三度目の電話が鳴ったのは15分位してからだった。僕は携帯だけ握ってマンションの前の道に向かった。

「ごめん、遅くなって。途中で晩御飯買ってた。乗って」

 僕をプリウスの助手席に乗せると、すぐに清水センセは車を出した。まだ目が潤んでいた。

「なんか遅くなっちゃったね」
「電話、長くなってすみません」
「どうせ話してるんだったら、さっさと会いに来ちゃえば良かったな。怖くて言い出せなかった」
「すみません。何も考えてなくて……」
「しょうがないよ。だって今日は裕くんが混乱してるところから始まったんだし」
「そうですね」
「でも混乱してくれて良かった。だってお陰で君がまた来てくれるんだからね。まぁ、混乱は良くないけど。昨日のあれからまだ1日も経ってないのに、死ぬほど恋しかったんだ」

 初めて清水センセと会ってから3日。その3日のうちにもう3回も会っている。よく考えてみたらほぼ毎日だ。その間僕は頸動脈洞過敏症で1度倒れ、佐伯陸が来て、翌日は幸村さんまで現れ、その日に清水センセが再びやってきた。そしてあまりに濃密すぎて、1週間以上経っているような時間感覚になっているが、たったの3日なのだ。

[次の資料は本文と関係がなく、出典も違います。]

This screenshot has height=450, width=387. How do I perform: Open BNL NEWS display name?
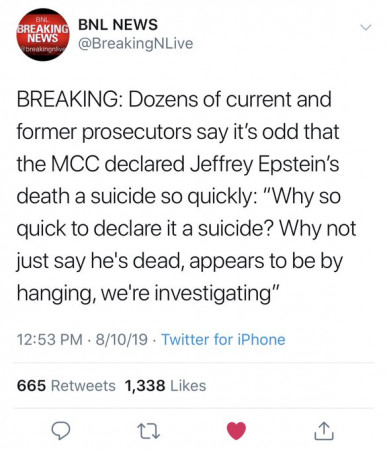point(118,25)
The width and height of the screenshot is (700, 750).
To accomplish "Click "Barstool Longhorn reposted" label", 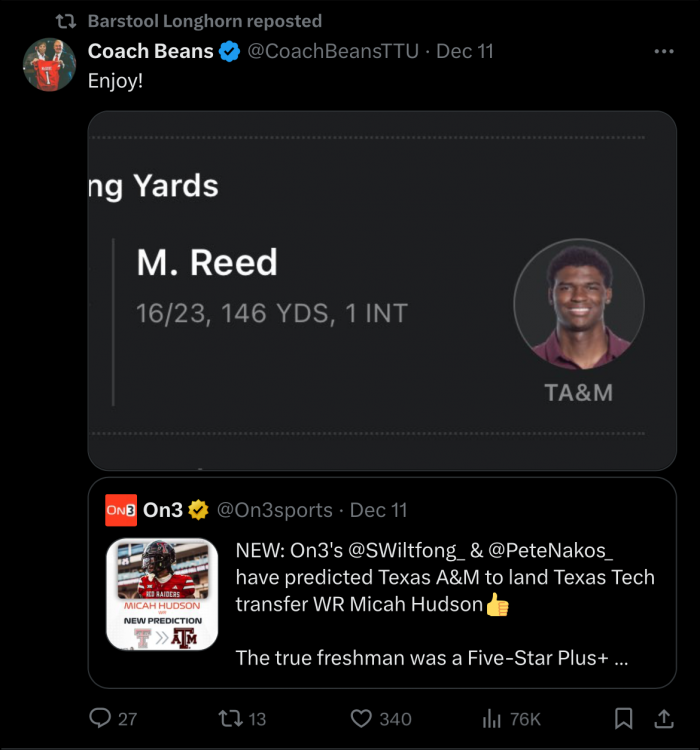I will (204, 21).
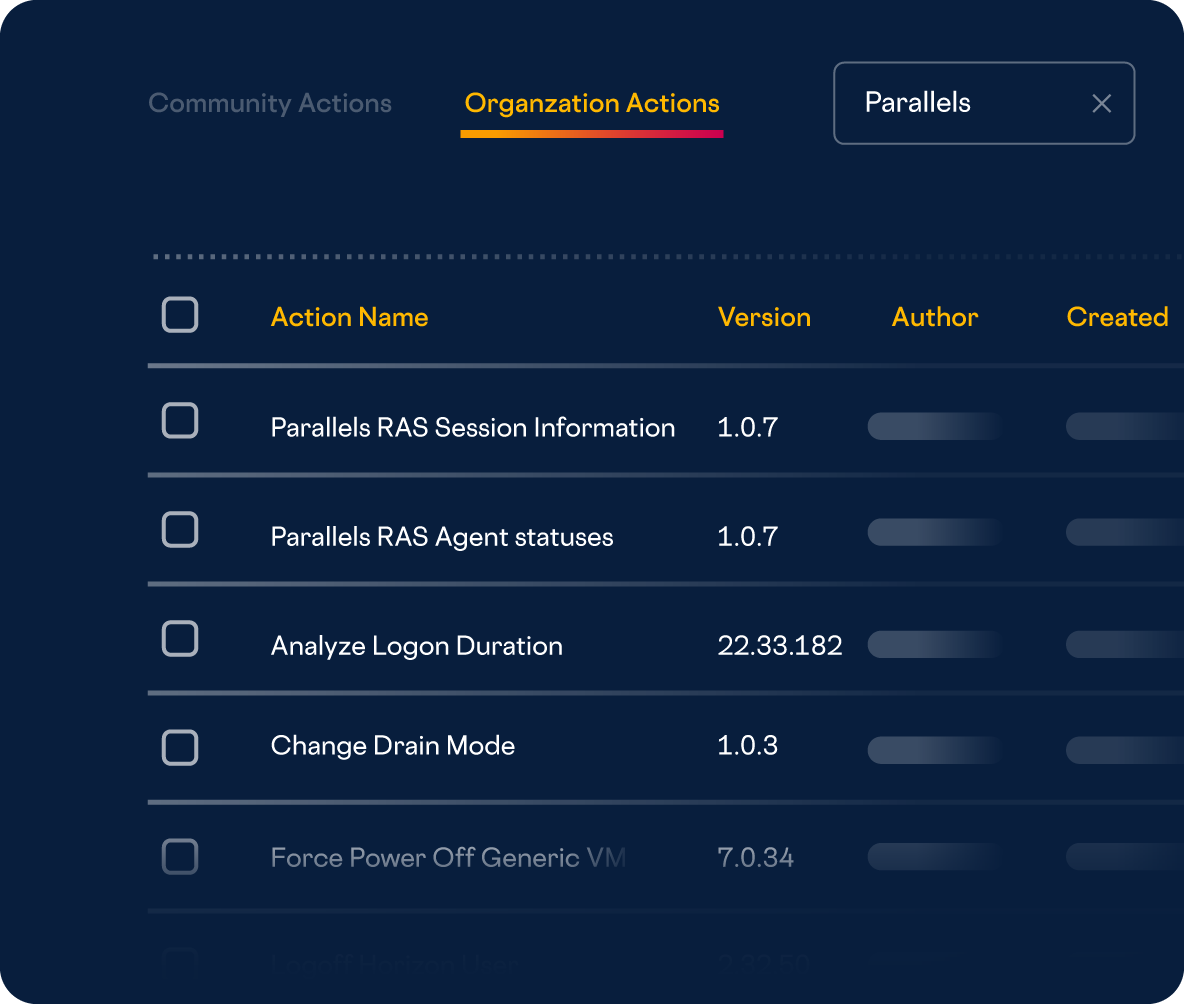Mark the Force Power Off Generic VM checkbox
The image size is (1184, 1004).
tap(180, 857)
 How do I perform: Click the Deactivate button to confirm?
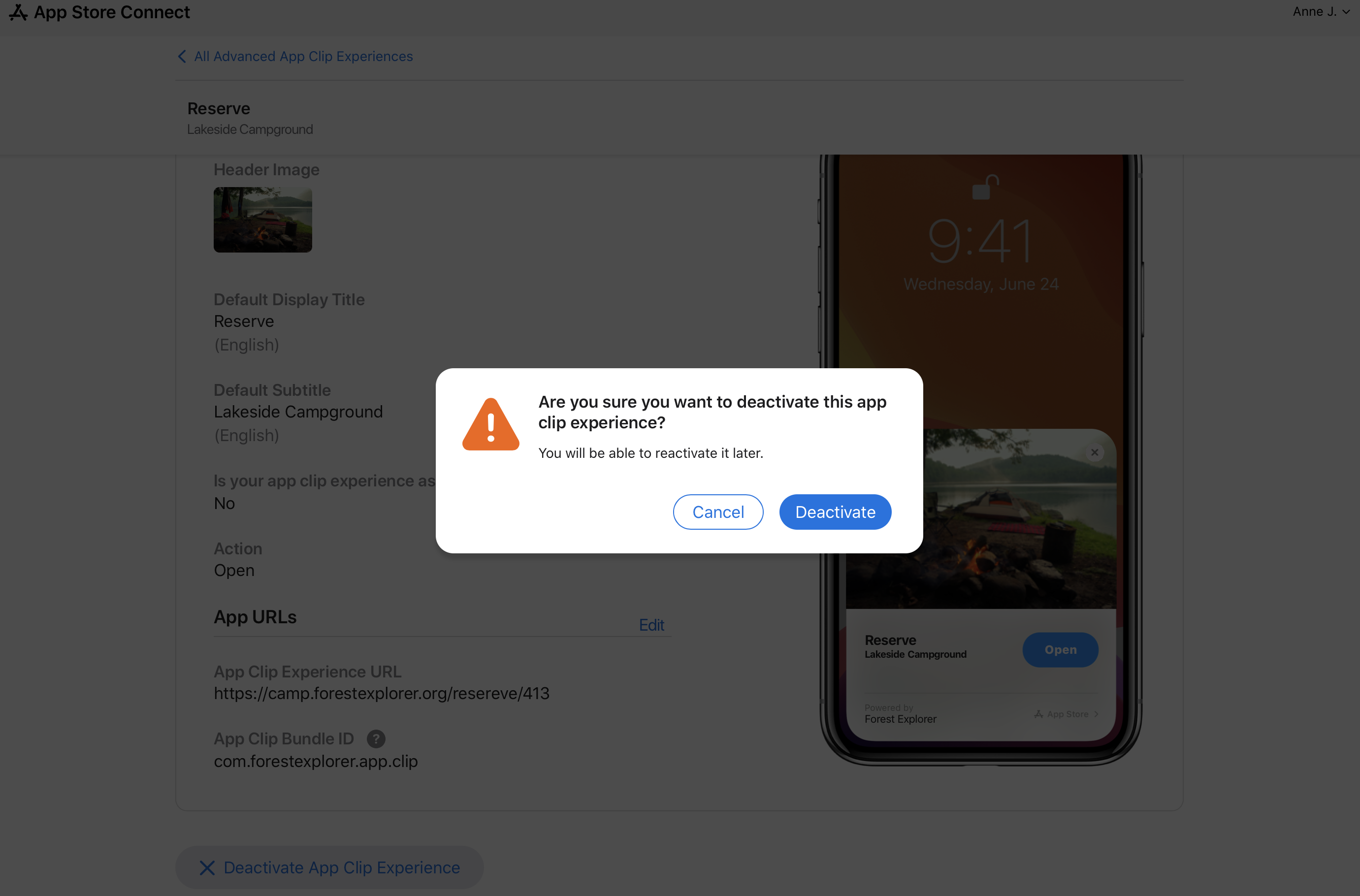click(835, 512)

「会ってからの苦しさがハンパなくてね。ほとんど寝てないんだ。現実感もぶっ飛んじゃったし」
「それはまぁ僕もですが」

 申し訳無さそうに清水センセがチラッと僕の顔を見た。

「僕のせいだね」
「はい。それもあります。でも、自分のせいでもあります」
「冷静なんだ、こんな時でも」
「全然。大混乱ですよ。毎日苦しいです」
「ごめん」
「さっきからずっと謝ってますよ」
「それしか言いようがないからさ。どんな弁解しても」
「もういいです。これ以上謝られても何も変わらないと思います」
「そっか、そうだよね……あっ!!」

 言い終わらないうちに、グンと身体全体に衝撃が走った。清水センセがいきなり急ブレーキを踏んでいた。

「うわ」
「ごめん!」

 脇道から軽トラックが横切って去っていった。清水センセは怯えた顔でハンドルを握ったまま固まっていたが、ハッとしてこちらを向くと叫んだ。

「大丈夫!? 怪我してない!?」
「僕は大丈夫です。先生大丈夫ですか?」

 清水センセは大丈夫大丈夫と一生懸命頷きながら、車を路肩へと移動して止めた。そしてハンドルに顔を埋めた。深呼吸の音がした。その格好のまま清水センセは僕に言った。

「……裕くん……大変、申し訳ないんだけど」
「大丈夫ですか? どうかしたんですか?」
「ごめん、後ろの席に移動してもらっていい? 今、僕、知らないうちに裕くん見てた。ここ見通し悪くないんだ。裕くん見てて軽トラ見てなかった。ヤバ過ぎる」
「いえ、別にここで死んでもいいですけど」
「僕が嫌だよ!! 軽トラの人もだよ!」
「あ、そうか。すみません」
「申し訳ないけど僕の真後ろに座ってもらえる? 視界に入るとダメだ。裕くんは何も悪くないからね」

 ドアを開け、後部座席に移動した。席の真後ろに座りバックミラーに映らないよう僕は身をかがめた。ゆっくりと路肩から車が離れた。車線に戻る。前回の初訪問の日は、ドライビングは安定していたのに。

「この前はこんなんじゃなかったですよ」
「ああ、直視できなかったから、逆に良かったのかもね」

 車内では深呼吸の音が繰り返され、車は安全運転をどうにか保っている。田舎の、しかも霊園に向かう県道は車もまばらで、僕達はすぐに見たことのあるメモリアルパークの看板を通り過ぎ、脇道を入ってぐるっと回ると林が見えてきた。もうすぐだ。